J. Planar Chromatogr. 22, 101-107 (2009). HPTLC of aceclofenac on silica gel (prewashed with methanol) with toluene - ethyl acetate - methanol - glacial acetic acid 70:20:20:1 in a saturated twin trough chamber. Quantitative determination by absorbance measurement at 270 nm. Linearity was between 0.8 and 14 µg/mL. Average relative residual at each calibration point combined with accuracy and precision were compared using the parameter rank approach. The 1/ x 2 weighted regression model provided best estimates with small relative residuals and the best accuracy and precision.

J. Planar Chromatogr. 22, 19-23 (2009). HPTLC of 26 UV filter substances and their photodegradation products on LiChrospher silica gel (prewashed with methanol) by automated multiple development with mixtures of tert-butyl ether - n-hexane. Detection under UV light at 254 and 366 nm. Bioassay by immersion of plates for 1 s in a suspension of Vibrio fischeri bacteria followed by evaluation in dark.
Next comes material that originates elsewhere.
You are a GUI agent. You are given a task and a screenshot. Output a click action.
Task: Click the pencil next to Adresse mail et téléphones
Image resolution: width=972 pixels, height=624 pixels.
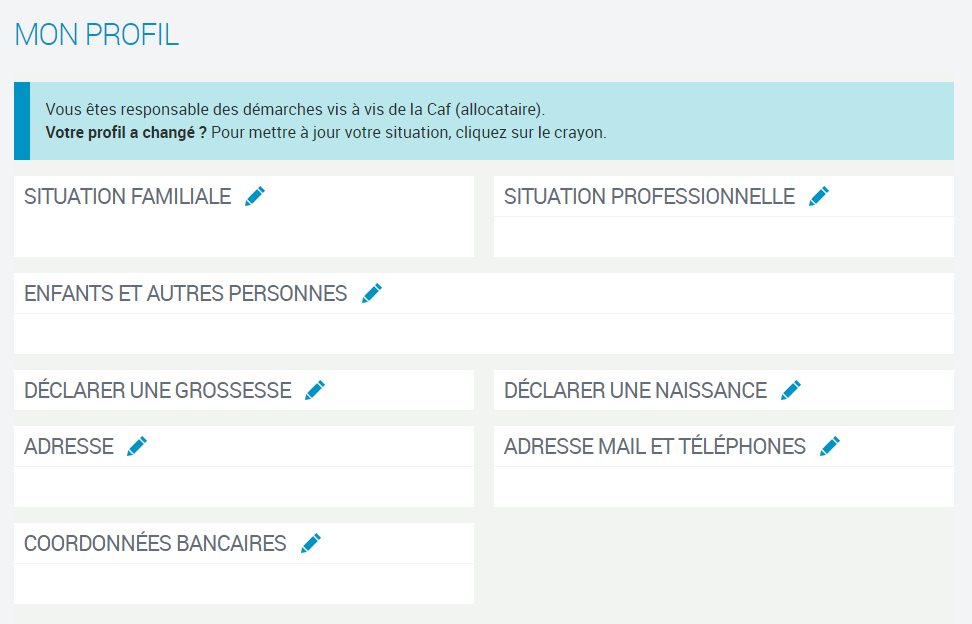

Abstract No. 9192, IHCB (2009). HPTLC of betulinic acid in hydro alcoholic extracts of Nelumbo nucifera rhizome and seed, on silica gel with chloroform - methanol - formic acid 49:1:1. Detection by spraying with anisaldehyde reagent. Quantitative determination by absorbance measurement at 420 nm. The method was linear in the range of 2-10 ng/spot, recovery was 98.1-98.4 %.

J. AOAC Int. 92, 691-697 (2009). HPTLC of dialkyl phosphate standards (dimethyl phosphate, diethyl phosphate, dimethyl thiophosphate, diethyl thiophosphate and dibutyl phosphate as internal standard) on amino phase, prewashed with methanol, with dichloromethane in a twin trough chamber. Quantitative determination by fluorescence measurement at 366/>400 nm. The limit of quantification was between 0.8 and 1.4 ng/zone. Fluorescence enhancement was achieved by dipping the plate into a 50 % solution of paraffin oil in n-hexane, increasing the sensitivity and resulting in an LOQ of 0.5-0.6 ng/zone.

Ind. J. Pharma. Sci. 8(4), 198-201(2009). HPTLC of nebivolol hydrochloride and valsartan on silica gel with ethyl acetate - methanol - acetic acid 12:2:1 in a twin trough chamber saturated for 15 min. Quantitative determination by absorbance measurement at 240 nm for valsartan and 280 nm for nebivolol hydrochloride. The method was found to be linear in the range of 600-1400 ng/band for valsartan 1200-2800 ng/band for nebivolol. The sample were subjected to different stress conditions (acid, alkali, oxidation, photolysis, thermal) and all degradation products were well separated from the main compounds.

Abstract No. 9162, IHCB (2009). HPTLC of glycyrrhizin in methanolic (70 %) extracts of Glycyrrhiza glabra on silica gel with chloroform - methanol - water 130:72:15. Quantitative determination by absorbance measurement at 254 nm and at 420 nm after spraying with anisaldehyde reagent. The method was linear in the range of 0.8-3.8 µg/spot. The limit of detection and quantification was 0.16 and 0.52 µg/spot, respectively. Glycyrrhizin was used as bioactive marker for quality control.

Abstract No. F-269, 61st IPC (2009). HPTLC of hydrochlorothiazide and irbesartan on silica gel with acetonitrile - chloroform 5:6. The hRf value was 27 and 45 for irbesartan and hydrochlorothiazide, respectively. Quantitative determination by absorbance measurement at 270 nm. The sample was exposed to different stress conditions (acid, alkali, oxidative, photodegradation, thermal). Neither of the compounds showed degradation under thermal and photodegradation conditions, but both compounds showed significant degradation under acid, alkali and hydrolytic conditions. Degraded products were well resolved from the parent compounds.

60th Indian Pharmaceutical Congress PG-258 (2008). HPTLC of isovitexin in Passiflora incarnata raw material and extract on silica gel with ethyl acetate - formic acid - glacial acetic acid - water 100:11:11:26. The plant was found to contain 0.087 % w/w of isovitexin.